Security Sense: The Web is Held Together with Sticky Tape

Every now and then, an event happens that reminds us just how fragile the web is and how we've applied fix on top of fix to try and keep it all from falling apart.

Troy Hunt

October 25, 2016

4 Min Read
Security Sense: The Web is Held Together with Sticky Tape

I’ve been increasingly of this mind over recent years, especially as we’ve tried to do more and more with what is ultimately the same underlying WWW implementation as we’ve had for the last couple of decades. The Dyn DDoS situation of last week has pretty much cemented that view in my mind and the more I tug at the thread of this idea, the more it feels like the whole thing quickly unravels.

Take authentication, for example. HTTP does many excellent things that has allowed the web to grow to what it is today based on a spec defined in the 90s but because it’s stateless, we almost exclusively use cookies to be able to identify who’s who (the primary exception being bearer tokens for more API-centric apps). But auth cookies have left us with a whole raft of other problems…

One of the joys of cookies is that they’re sent automatically by the browser when they’re valid for the resource being requested but equally, this is one of the pains. Cross site request forgery (CSRF) attacks allow malicious parties to trick the user’s browser into making requests that are performed under the victim’s identity because the auth cookie is automatically sent to the target resource. We mitigate this risk by using the kludge that is anti-forgery tokens consisting of another cookie and a hidden form field to allow the server to reject requests the browser never should have made. Yet time and time again, we see insecure devices such as home routers compromised by CSRF attacks changing DNS servers which leads to another problem…

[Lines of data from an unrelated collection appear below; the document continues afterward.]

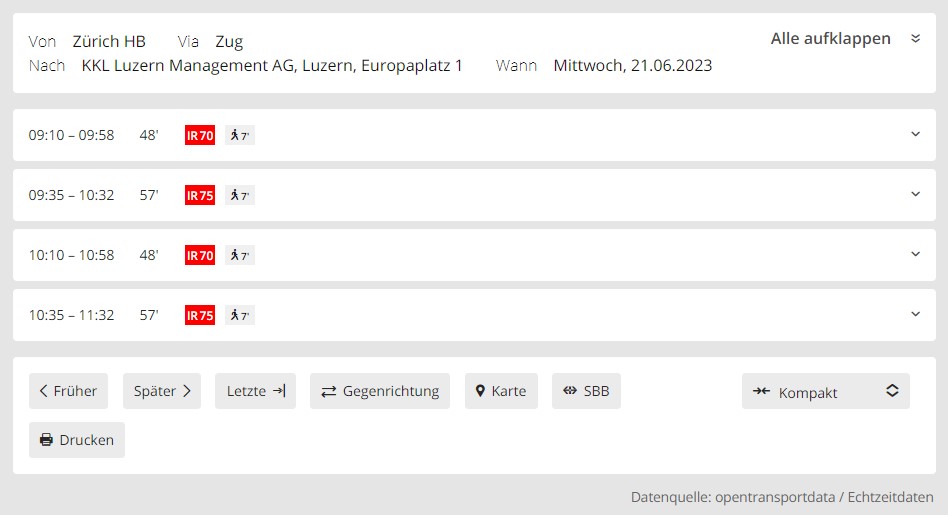Open the Kompakt view dropdown
The width and height of the screenshot is (948, 515).
[825, 392]
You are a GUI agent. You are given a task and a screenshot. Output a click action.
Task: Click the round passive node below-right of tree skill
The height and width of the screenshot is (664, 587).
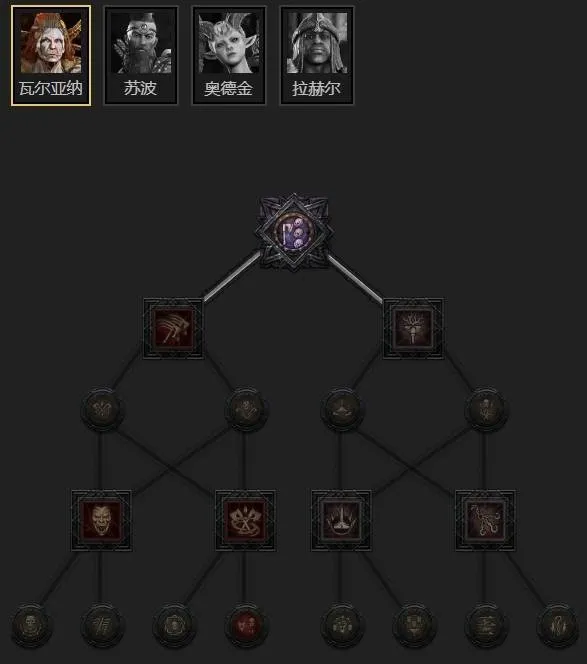[x=486, y=409]
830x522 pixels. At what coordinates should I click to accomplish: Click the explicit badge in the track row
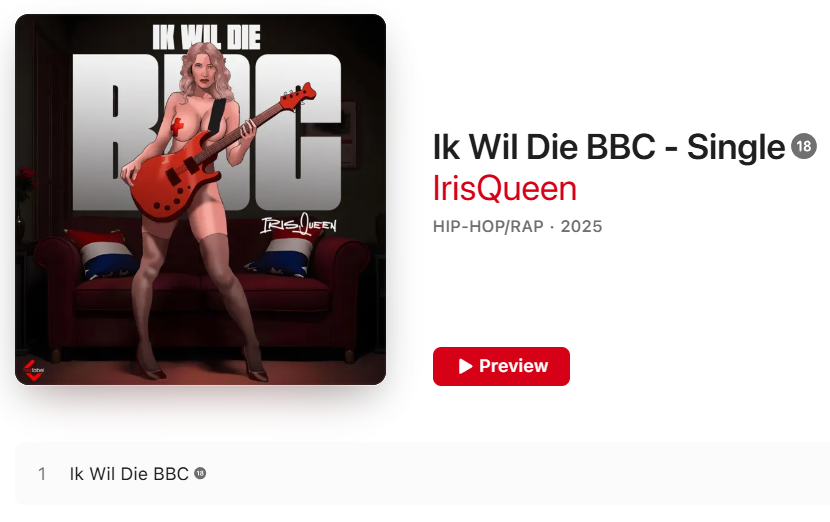tap(200, 473)
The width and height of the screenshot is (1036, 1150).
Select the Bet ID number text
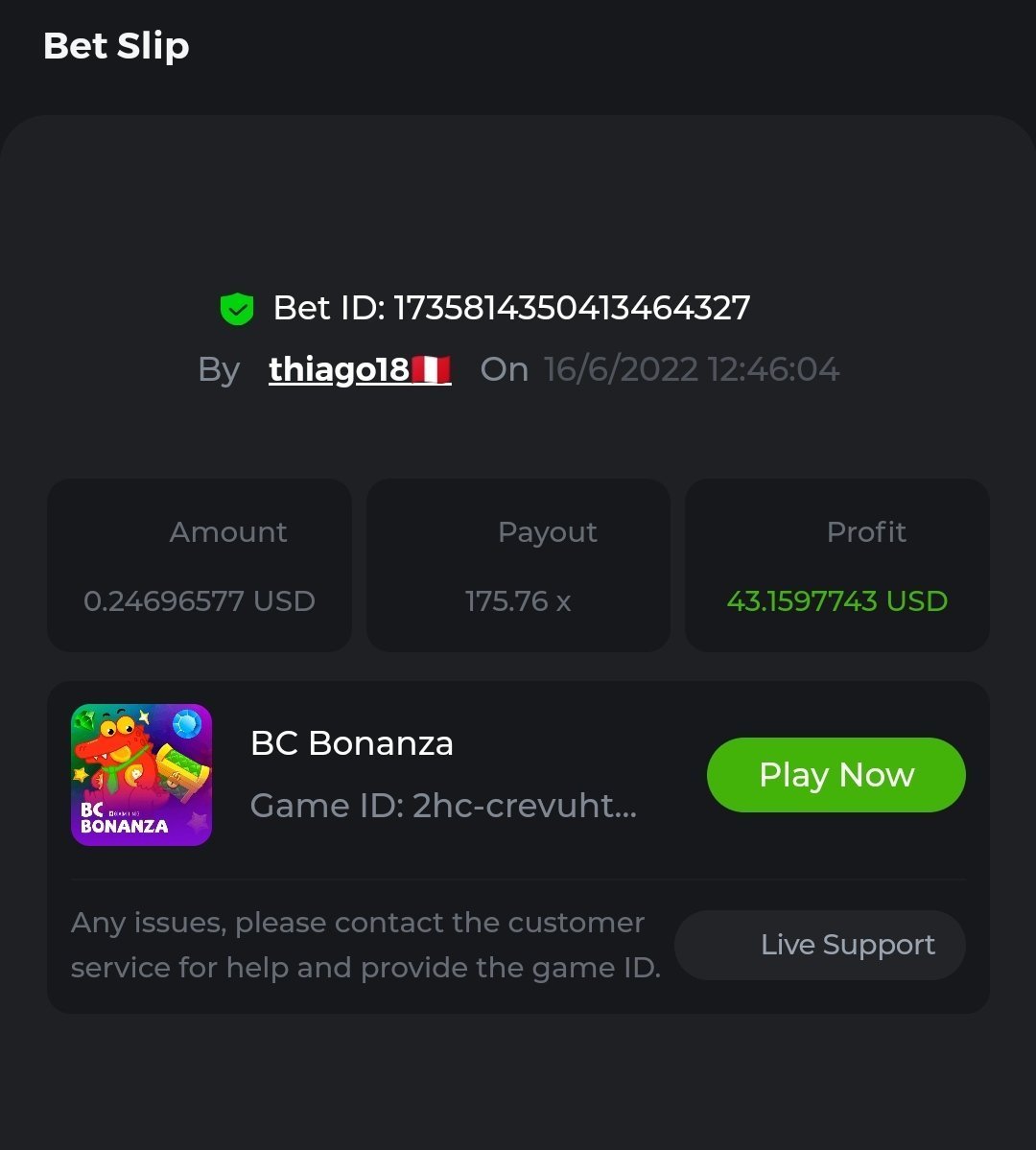pos(572,308)
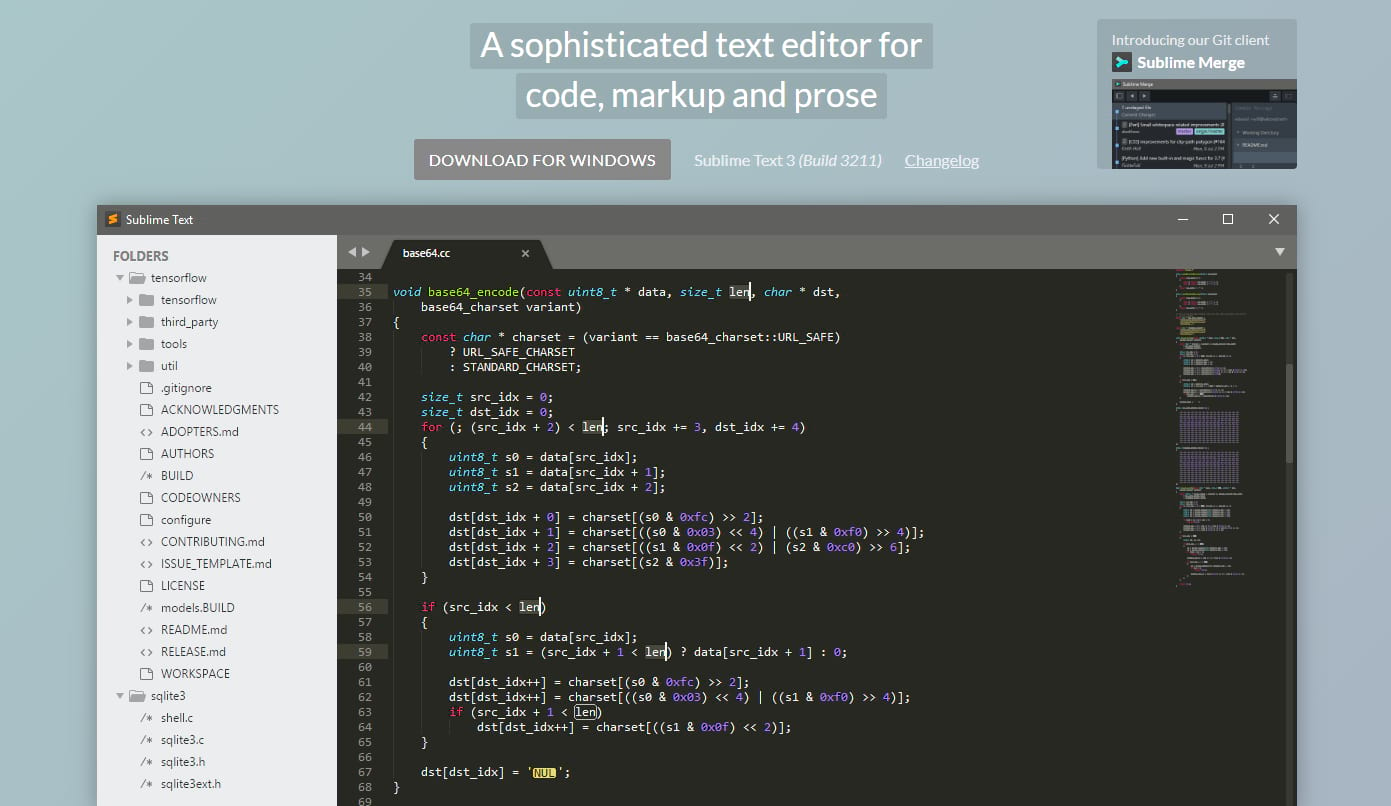Click the back navigation arrow above the editor
The height and width of the screenshot is (806, 1391).
(x=352, y=253)
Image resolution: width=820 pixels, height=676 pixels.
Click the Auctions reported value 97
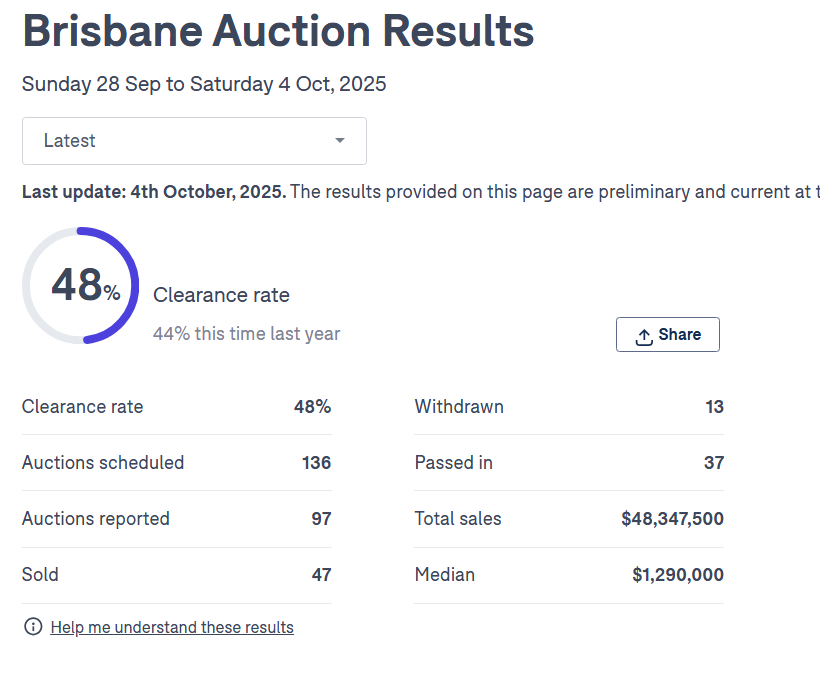point(320,519)
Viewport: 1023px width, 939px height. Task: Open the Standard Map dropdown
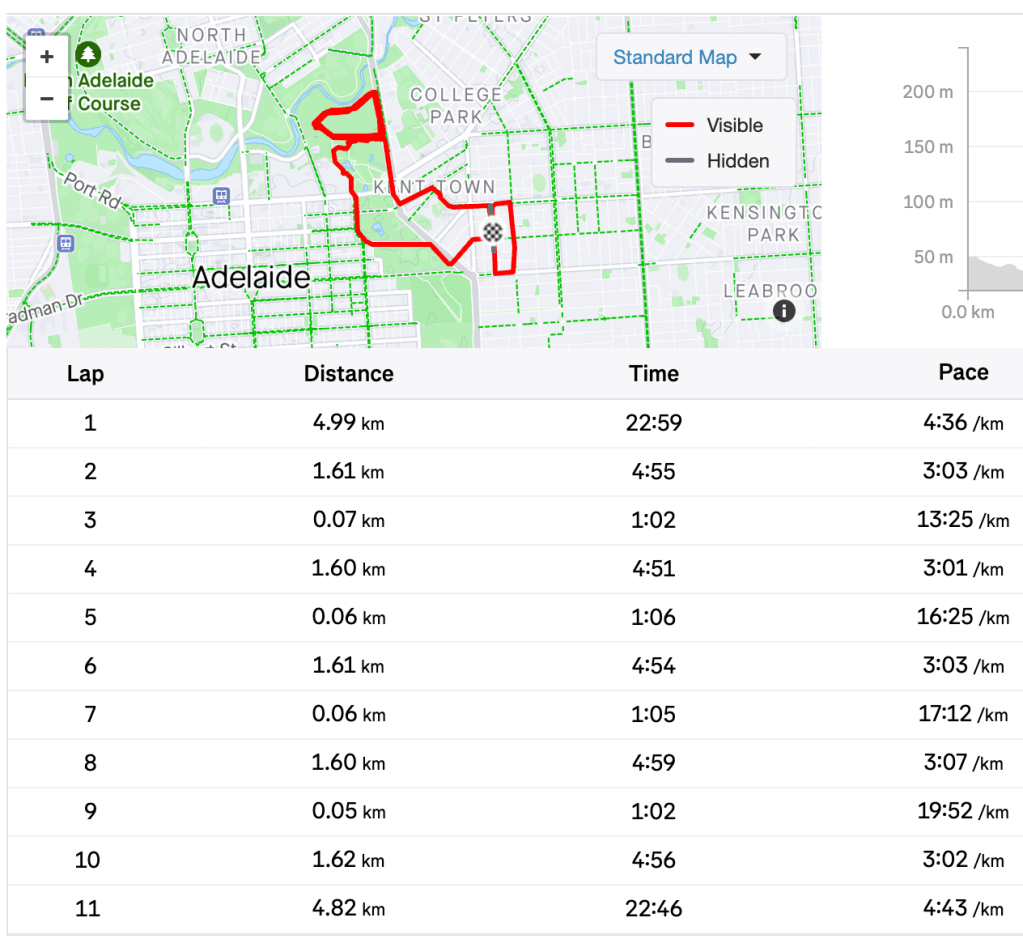(x=686, y=57)
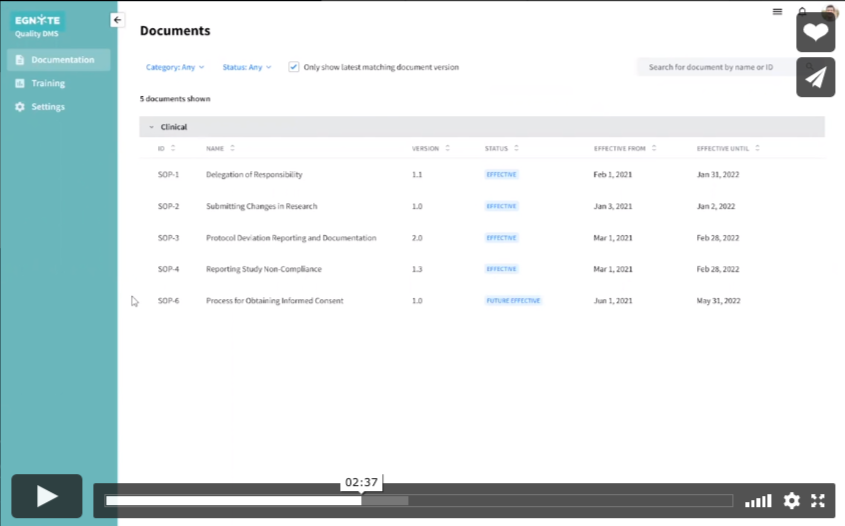Adjust the video volume bars
The width and height of the screenshot is (845, 526).
758,501
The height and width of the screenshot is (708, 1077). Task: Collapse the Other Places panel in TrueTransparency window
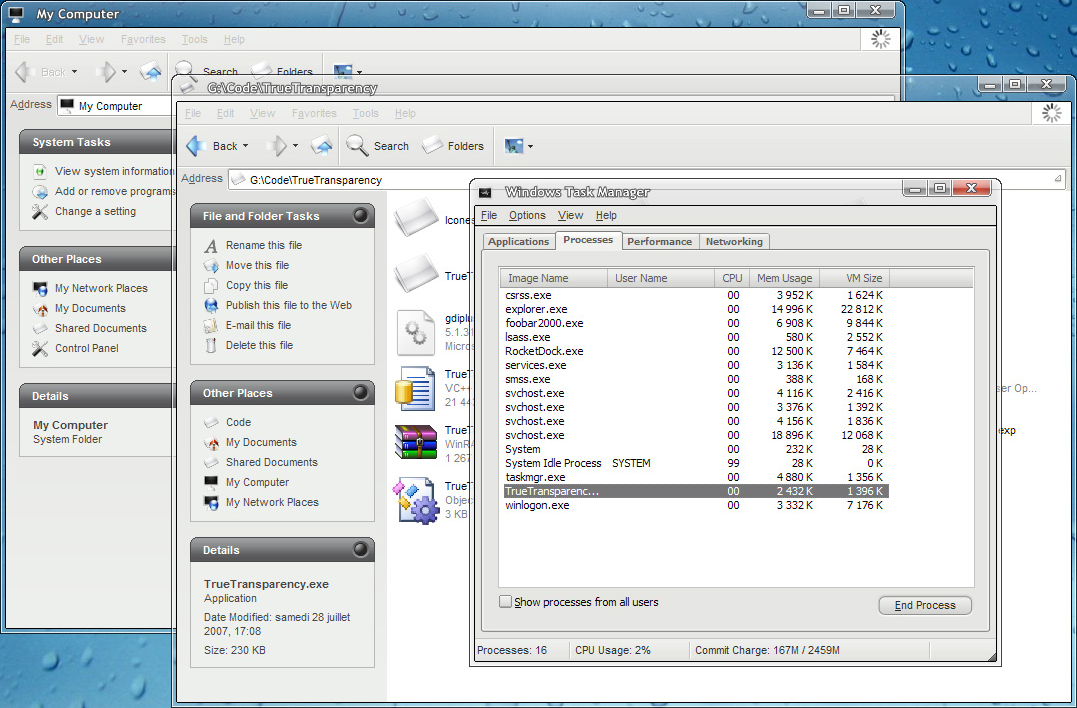pyautogui.click(x=360, y=393)
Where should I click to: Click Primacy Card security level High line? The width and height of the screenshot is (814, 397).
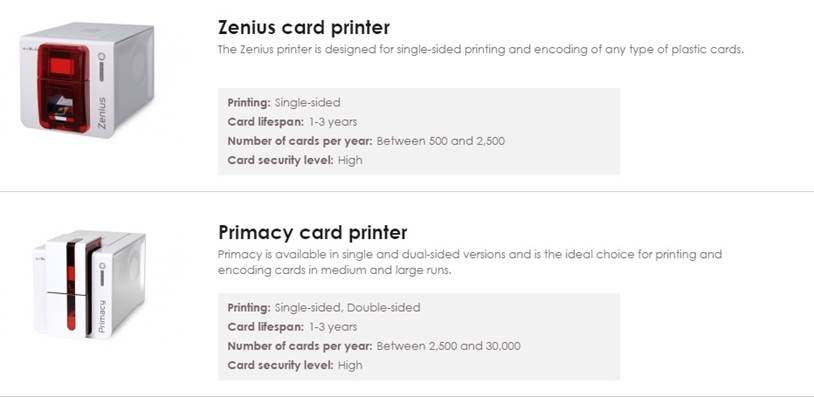(x=295, y=365)
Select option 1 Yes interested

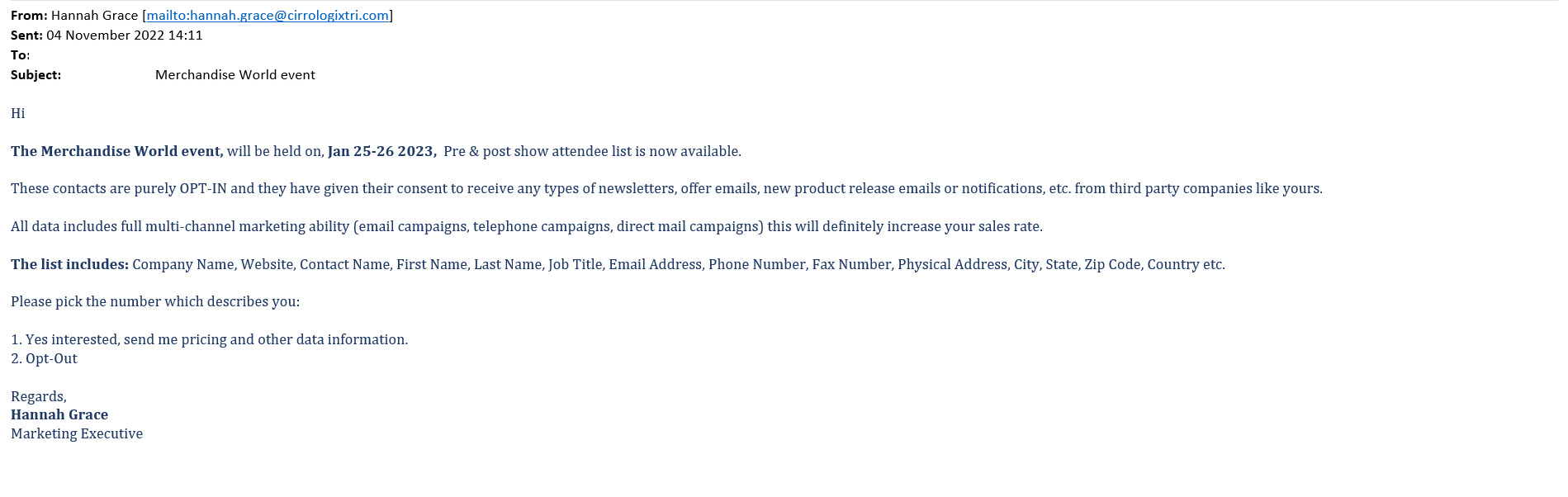click(x=209, y=339)
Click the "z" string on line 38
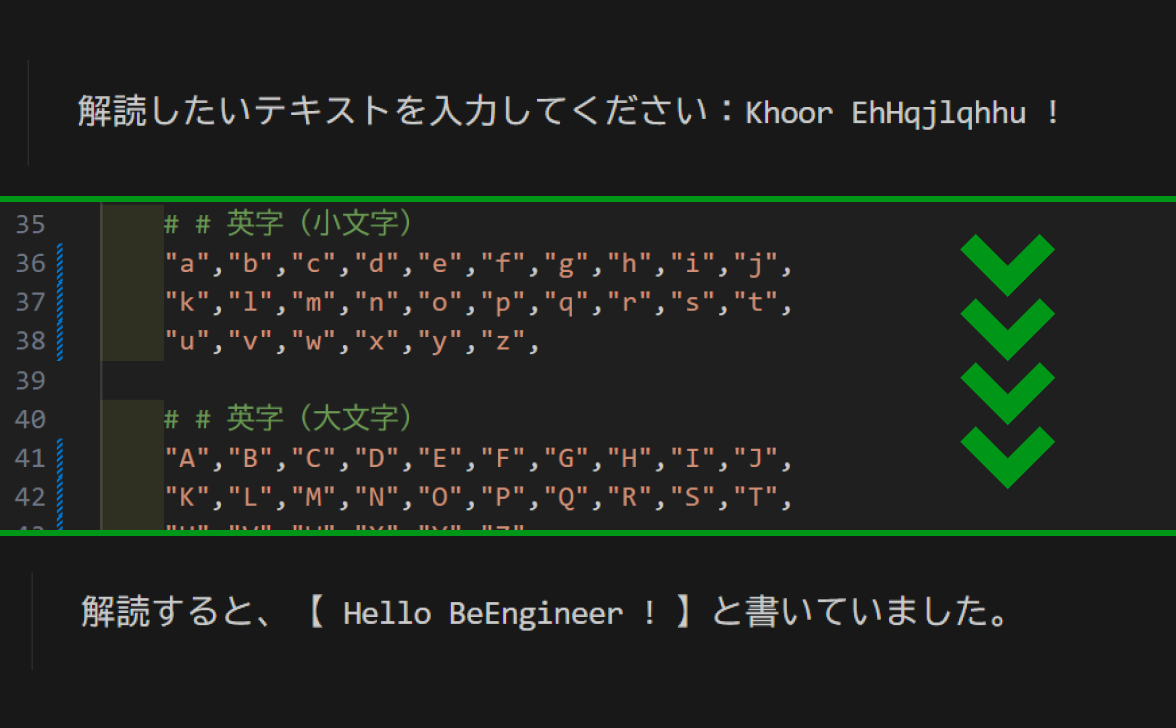1176x728 pixels. point(502,342)
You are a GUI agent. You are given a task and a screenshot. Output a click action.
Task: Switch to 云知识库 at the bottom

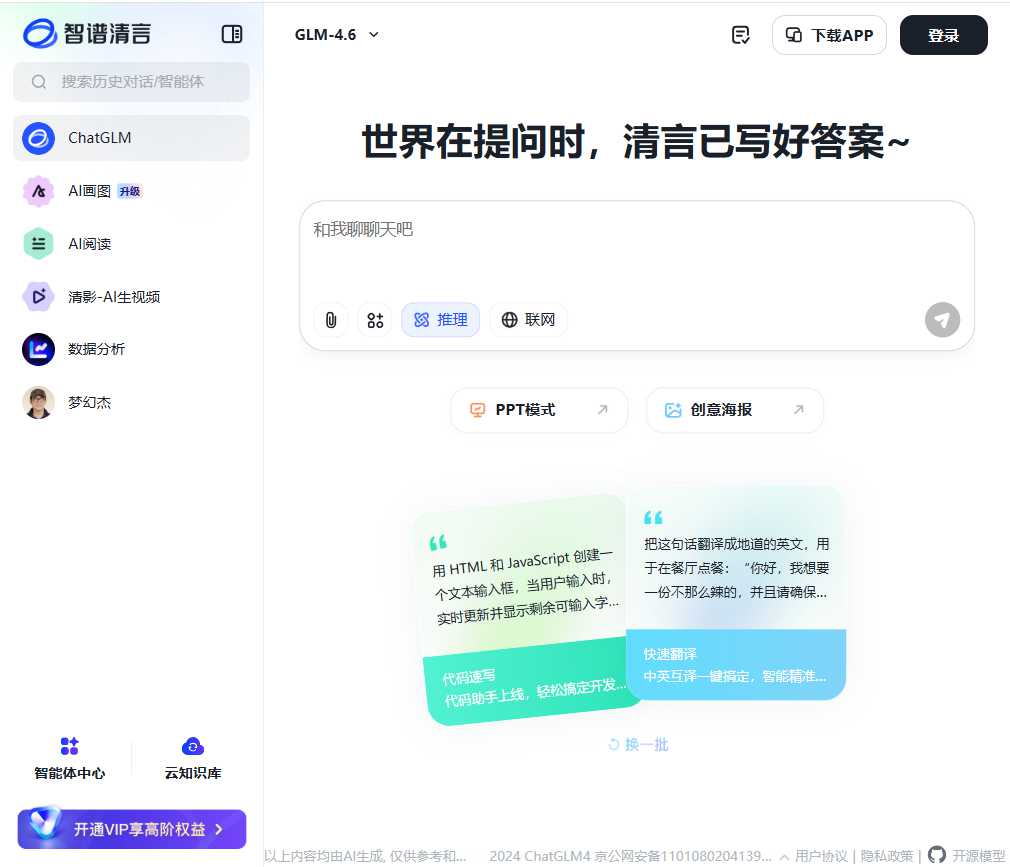[x=192, y=757]
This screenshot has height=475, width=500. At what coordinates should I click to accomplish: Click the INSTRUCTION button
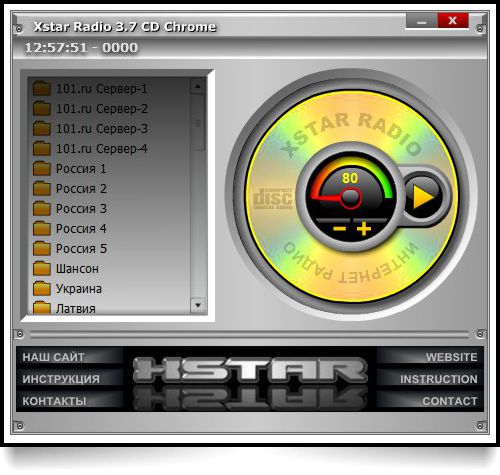tap(439, 379)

The nature of DNS is that we rely on servers to resolve host names to IP addresses, at least when DNS servers can respond and they aren’t DDoS’d off the planet like Dyn was for a while there. But name resolution can be compromised not just by a client being tricked into using malicious resolvers, but by an attacker managing to gain control of where a target website’s name servers point to. Bad credentials, socially engineered domain registrars and CSRF again have all played parts here so one of the ways we try and fix this is with SSL…

Except we’re not meant to say SSL anymore because it’s meant to be TLS now. But we can’t get rid of the name; there’s SSL Labs which remains an excellent resource for testing TLS (try going to tlslabs.com and see how far you get), there’s the Bad SSL site which shows how the browser behaves with all sorts of TLS implementations and if you want ASP.NET’s forms authentication to use TLS, you set the RequireSSL property. And that’s just the name, wait until you get onto the implementation…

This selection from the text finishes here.